Exercises to complete
(A) In the passage on VVF repair, translate this sentence into Spanish: "If the first layer is not watertight, the second layer closure will not compensate and the fistula will persist."
(B) According to the passage on VVF repair, why is the bladder filled retrograde with saline and methylene blue after the first layer is closed? Answer in one to three sentences.
(C) Resume the passage on VVF surgical repair after its last sentence, and carry it forward.

Text provided
Surgical repair
VVF repair. Factors that influence successful repair of VVF include the size and number of fistula, location, degree of scarring, bladder capacity, and urethral length.
Surgical technique requires wide mobilization and adequate exposure. The fistula tract can be delineated and manipulated with a pediatric Foley catheter, ureteral stent, or even a ureteral guidewire to aid in dissection (FIGURE 4). Intraoperative visualization of the ureters, including stenting, often is needed. The fistulous track is excised depending on the level of scarring. Closure of the bladder uroepithelium for the first layer is with absorbable interrupted 3-0 or 2-0 sutures in a tension-free closure. The bladder is then evaluated with a retrograde fill with saline and methylene blue to ensure a watertight closure for the first layer. If the first layer is not watertight, the second layer closure will not compensate and the fistula will persist. Particular attention is paid to the angles of the fistula at the first layer closure to prevent recurrence of the fistula at the angles. A running second layer with absorbable 2-0 suture is done. At times, a Martius flap or an omental J flap can be used to provide an additional layer for support and to increase vascularity.10 The patient is sent home with a Foley catheter for drainage for 10 to 14 days.11 Antibiotics are not needed postoperatively for VVF surgery.12
CT cystogram or retrograde cystogram is usually done to evaluate closure of the fistula prior to removal of the Foley catheter; retrograde fill with contrast directly into the bladder with 300 mL is sufficient (FIGURE 5). Patients are advised to refrain from sexual activity for a minimum of 6 weeks, but depending on the level of complexity and scarring, this can be up to 12 weeks.
The success rate in general is in the 95% range. Patients with successful closure of VVF are at risk for urge incontinence due to decreased bladder capacity, stress incontinence especially if the continence mechanism or urethra is involved, vaginal scarring, dyspareunia, and infertility.13 In general, sexual function improves after surgical repair.

Data block

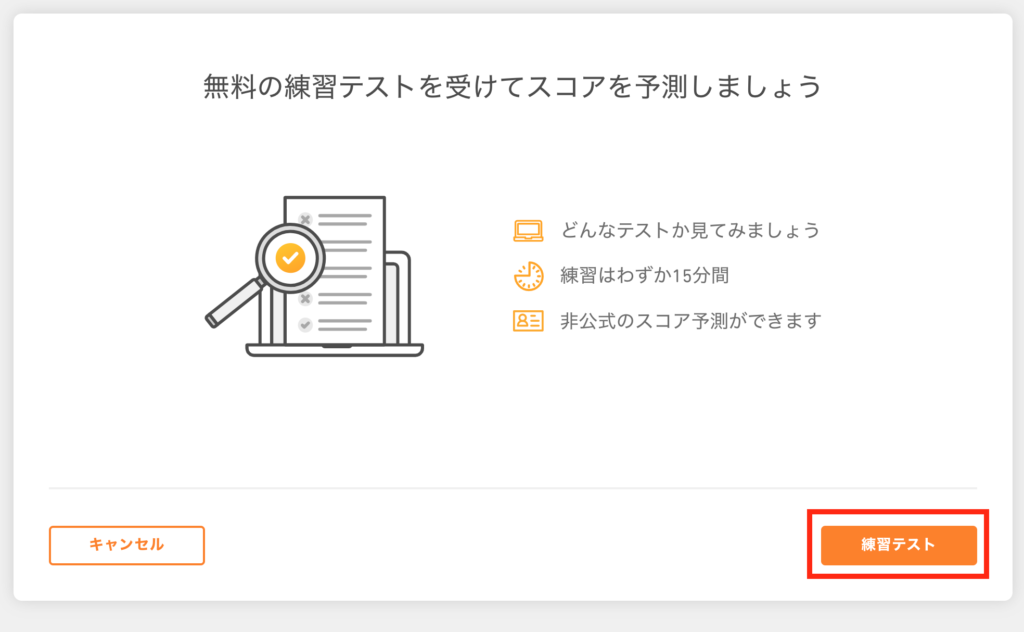This screenshot has height=632, width=1024.
Task: Click the horizontal divider line above the buttons
Action: point(513,488)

Answers to this exercise
(A) Si la primera capa no es hermética, el cierre de la segunda capa no lo compensará y la fístula persistirá.

(B) The fill checks that the first layer closure is watertight. If that layer is not watertight, the second layer closure will not make up for it, and the fistula will persist.

(C)
RVF repair. Prior to surgical repair of RVF, the integrity of the external anal sphincter must be determined. If it is not involved, a vertical incision is made in the posterior vaginal wall, the vaginal epithelium is separated from the vaginal muscularis, and the fistula tract is identified. After complete wide mobilization of the tissue surrounding the tract, it is excised. The rectal wall is repaired with 3-0 or 4-0 absorbable interrupted sutures; a second layer and if possible even a third layer and finally the vaginal epithelium are all closed with 2-0 absorbable interrupted sutures.
If the sphincter complex is involved, the dissection involves an inverted U incision separating the vaginal wall from the rectum. The fistula tract is excised, the rectal wall is closed, and the internal anal sphincter is identified and reapproximated with interrupted absorbable 2-0 or 0 sutures. The disrupted external sphincter is then reapproximated with 2-0 or 0 sutures, and finally the transverse perineal and bulbocavernosus muscles are brought together with Lembert 0 sutures prior to closure of the external skin. Perioperative antibiotics have been shown to improve success rates in the correction of RVF.5 In patients with sphincter trauma and known RVF, outcomes with a sphincteroplasty are better, compared with endorectal advancement flaps. The patient is discharged with a bowel regimen and dietary precautions that aim for daily soft bowel movements.
After surgical treatment of fistulas, patients benefit from pelvic floor physical therapy that focuses on pelvic floor strengthening. Incorporating the habit of Kegel exercises after every void, timed (scheduled) bladder voiding, and avoidance of straining with urination or defecation should be emphasized.